Content starts

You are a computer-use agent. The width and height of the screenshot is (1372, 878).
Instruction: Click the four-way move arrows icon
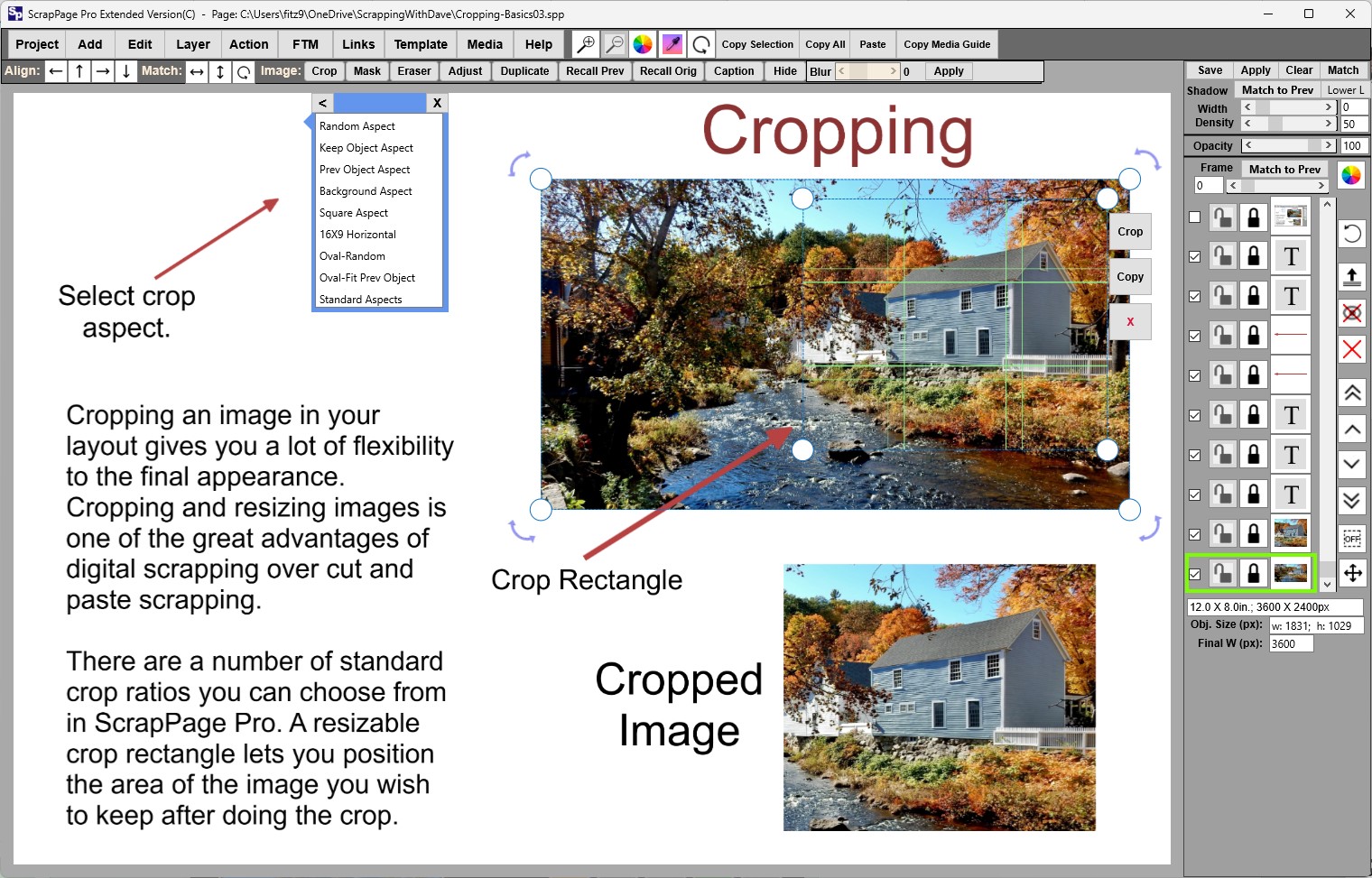(x=1351, y=573)
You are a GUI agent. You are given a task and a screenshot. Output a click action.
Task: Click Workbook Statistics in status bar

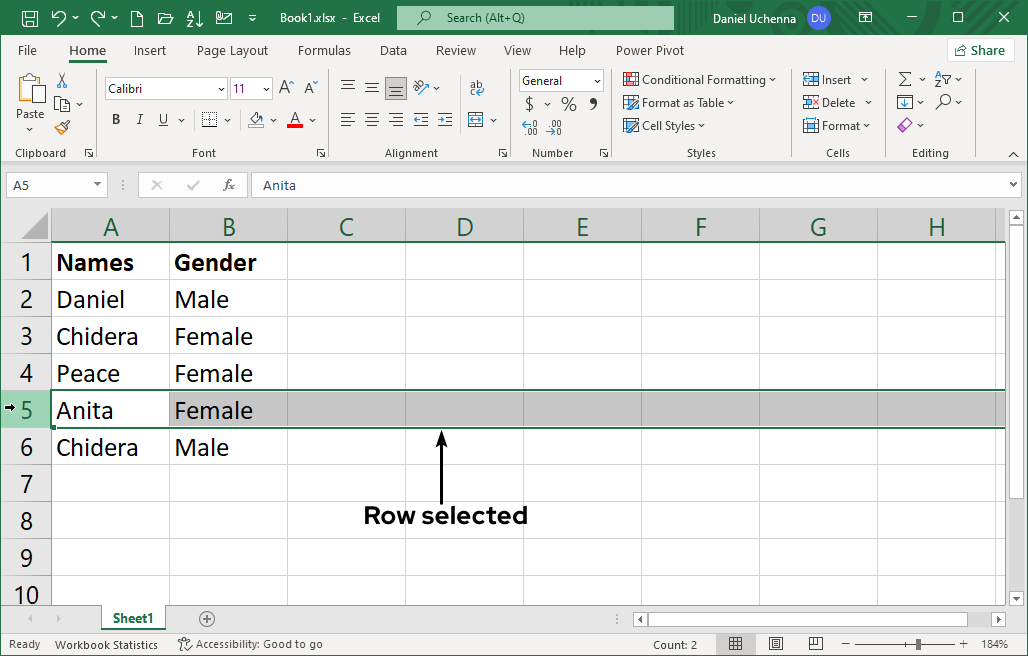[106, 645]
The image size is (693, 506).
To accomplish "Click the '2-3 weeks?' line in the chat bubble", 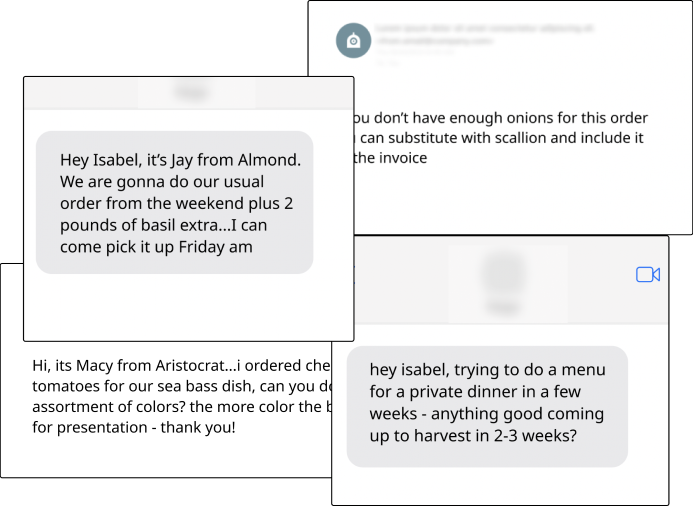I will [473, 436].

Content ends

Could you state how many lines in the entries contain the word "agent"? Reply with nothing but the number.

■ RESULT OF THE EXERCISE: 2